Now that I own a phone with Android OS I could not help looking into programming for Android. Android uses Java as language and the SDK is decently integrated into Eclipse. The real surprise is the architecture choice they made for these small devices.

There are quite obvious concepts like a general preference of lazy initialization and implicit termination. Those result directly from specific needs of mobile devices.

But most interesting is the RESTlike service approach for building applications. Contents handled by an application are bound to URIs using content providers. Intents allow to access these resources with a set of different actions, just like REST requests. Activities serve as visualization components for data of content providers. They can be assigned to specific URIs and actions. An activity typically only serves one specific purpose like displaying details of a contact. Activities can have buttons, lists or menu entries which allow the user to navigate to different URIs and therefore activities. Basically Android apps work like modern web applications, only without HTTP and HTML.

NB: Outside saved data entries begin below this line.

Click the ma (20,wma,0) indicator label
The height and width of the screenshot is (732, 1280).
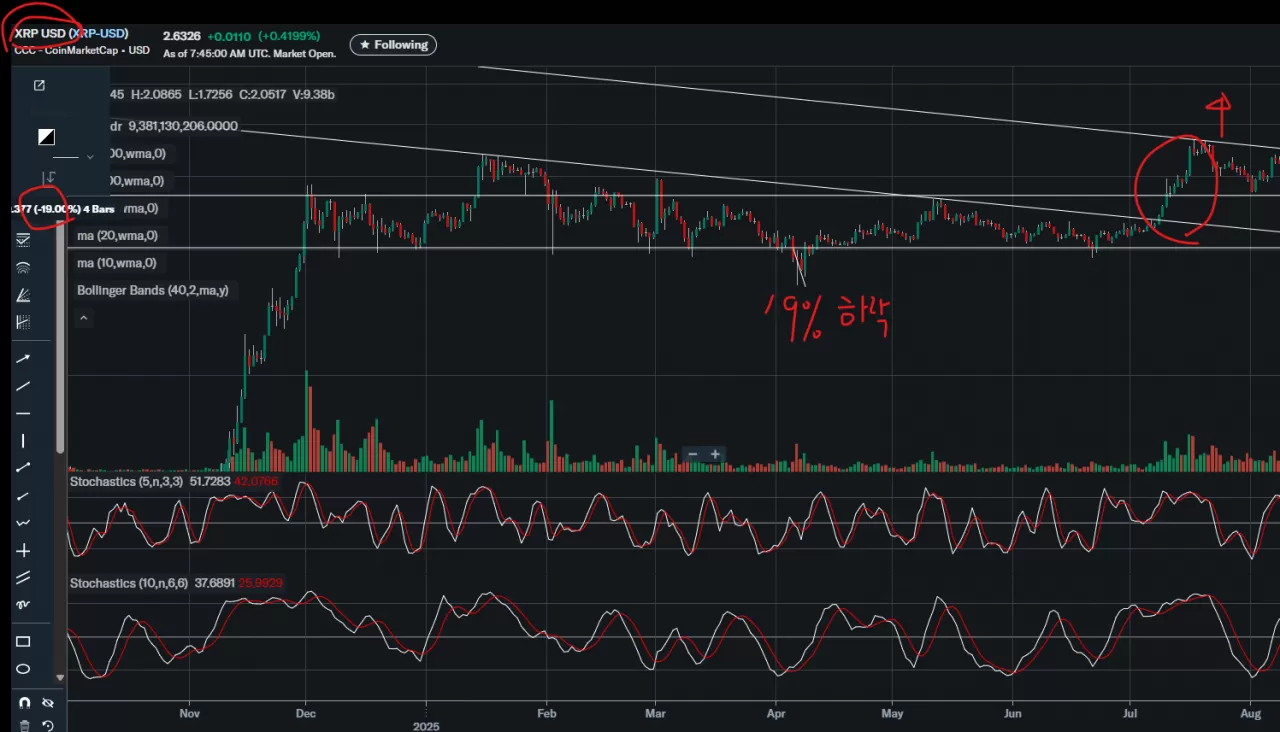click(x=116, y=236)
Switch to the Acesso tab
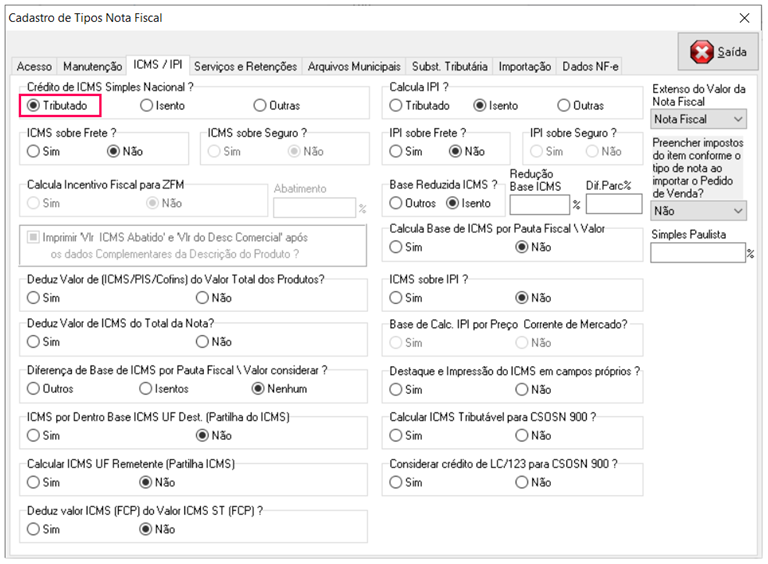Image resolution: width=768 pixels, height=564 pixels. point(34,67)
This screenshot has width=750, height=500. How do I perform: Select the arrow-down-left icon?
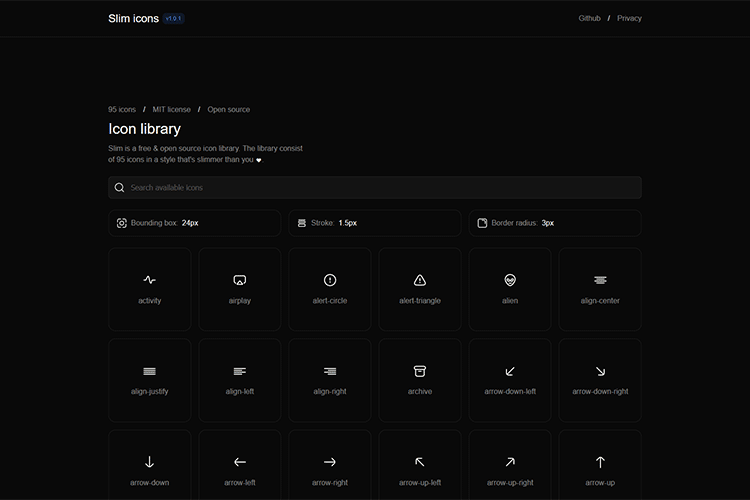[510, 380]
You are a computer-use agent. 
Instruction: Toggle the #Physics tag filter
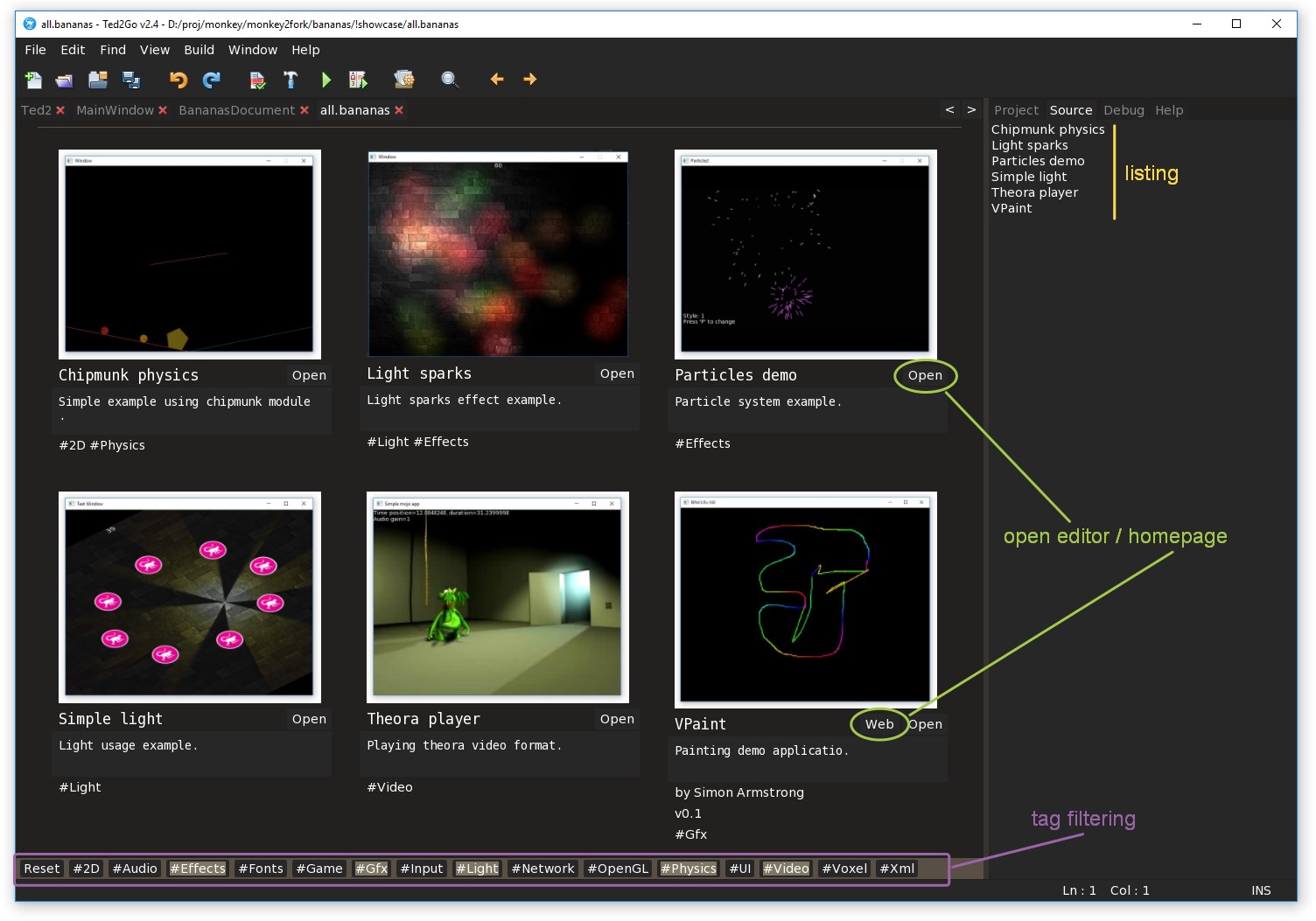689,869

An obvious reason for this design might be the ease of integration between applications which operate on the same contents or reference each others contents. Interactions between applications or parts of one application become as simple as linking to another web page.

But since its Google, I am wondering if its not a first step towards a thin client, which operates on data contained in "the cloud". However I don't think this would be a bad thing, once mobile networks become reliable and fast enough to no longer require phone storage.

After having seen scary iPhone development / Objective C presentations at JAX I am glad that Google has put so much more thought into the architecture of their mobile platform than Apple.